**Work instruction**
Return all lines in the data where the string "give" can be found.
++++++
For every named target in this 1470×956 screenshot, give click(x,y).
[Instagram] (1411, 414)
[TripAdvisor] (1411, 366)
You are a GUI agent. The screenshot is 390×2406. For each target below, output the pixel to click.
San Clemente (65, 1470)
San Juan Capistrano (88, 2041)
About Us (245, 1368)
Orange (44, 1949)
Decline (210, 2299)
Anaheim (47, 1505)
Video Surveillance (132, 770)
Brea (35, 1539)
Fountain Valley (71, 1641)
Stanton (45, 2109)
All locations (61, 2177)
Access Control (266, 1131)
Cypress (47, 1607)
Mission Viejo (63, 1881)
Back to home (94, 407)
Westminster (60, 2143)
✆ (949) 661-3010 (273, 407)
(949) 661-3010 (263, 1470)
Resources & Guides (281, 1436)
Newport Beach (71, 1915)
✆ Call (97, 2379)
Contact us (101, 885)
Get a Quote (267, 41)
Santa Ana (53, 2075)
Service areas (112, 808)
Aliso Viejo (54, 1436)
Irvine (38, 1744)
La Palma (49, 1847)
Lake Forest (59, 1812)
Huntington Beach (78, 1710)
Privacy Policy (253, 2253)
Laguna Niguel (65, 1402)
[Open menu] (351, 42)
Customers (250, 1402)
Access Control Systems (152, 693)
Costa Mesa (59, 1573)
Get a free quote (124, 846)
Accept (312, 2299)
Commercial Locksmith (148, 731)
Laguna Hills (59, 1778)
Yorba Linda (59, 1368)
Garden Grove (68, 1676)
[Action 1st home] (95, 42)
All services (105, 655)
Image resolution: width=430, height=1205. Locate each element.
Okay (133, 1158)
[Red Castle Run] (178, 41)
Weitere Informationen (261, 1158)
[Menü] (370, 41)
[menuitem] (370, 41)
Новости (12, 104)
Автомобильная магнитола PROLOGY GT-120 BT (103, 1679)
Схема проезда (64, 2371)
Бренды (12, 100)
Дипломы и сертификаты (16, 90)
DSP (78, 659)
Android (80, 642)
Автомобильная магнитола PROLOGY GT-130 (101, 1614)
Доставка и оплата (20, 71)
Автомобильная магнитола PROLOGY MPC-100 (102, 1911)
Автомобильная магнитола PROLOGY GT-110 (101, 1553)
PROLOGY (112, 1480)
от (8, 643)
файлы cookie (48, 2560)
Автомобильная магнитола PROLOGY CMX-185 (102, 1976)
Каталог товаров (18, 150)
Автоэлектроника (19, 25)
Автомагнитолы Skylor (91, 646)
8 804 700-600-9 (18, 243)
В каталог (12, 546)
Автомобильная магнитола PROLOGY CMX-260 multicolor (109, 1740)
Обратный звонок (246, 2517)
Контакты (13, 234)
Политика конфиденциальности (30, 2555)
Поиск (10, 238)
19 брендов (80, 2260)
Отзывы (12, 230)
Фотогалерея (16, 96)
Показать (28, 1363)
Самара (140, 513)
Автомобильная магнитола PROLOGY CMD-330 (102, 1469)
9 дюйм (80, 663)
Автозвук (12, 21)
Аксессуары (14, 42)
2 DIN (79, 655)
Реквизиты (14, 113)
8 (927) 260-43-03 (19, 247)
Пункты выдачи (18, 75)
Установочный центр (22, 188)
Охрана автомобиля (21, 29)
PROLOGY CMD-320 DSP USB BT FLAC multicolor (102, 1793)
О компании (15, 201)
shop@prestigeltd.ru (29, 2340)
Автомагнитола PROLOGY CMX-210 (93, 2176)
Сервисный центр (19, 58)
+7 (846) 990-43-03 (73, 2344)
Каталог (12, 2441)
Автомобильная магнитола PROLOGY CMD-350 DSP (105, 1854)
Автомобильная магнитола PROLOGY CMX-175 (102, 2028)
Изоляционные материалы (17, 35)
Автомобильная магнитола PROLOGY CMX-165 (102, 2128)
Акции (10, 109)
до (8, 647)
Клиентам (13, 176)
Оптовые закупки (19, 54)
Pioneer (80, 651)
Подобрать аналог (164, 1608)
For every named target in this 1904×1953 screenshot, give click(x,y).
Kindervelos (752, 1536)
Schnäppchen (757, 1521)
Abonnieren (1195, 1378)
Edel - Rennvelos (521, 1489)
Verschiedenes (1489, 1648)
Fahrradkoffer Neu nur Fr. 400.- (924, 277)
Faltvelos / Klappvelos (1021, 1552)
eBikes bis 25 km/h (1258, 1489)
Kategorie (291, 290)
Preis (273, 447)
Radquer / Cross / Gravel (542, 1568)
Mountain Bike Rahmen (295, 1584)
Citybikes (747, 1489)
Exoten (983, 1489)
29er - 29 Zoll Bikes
++++++
**Task solution**
For every named target in this 1470×956 screenshot, give click(x,y).
For every named target in this 1904×1953 screenshot, give click(x,y).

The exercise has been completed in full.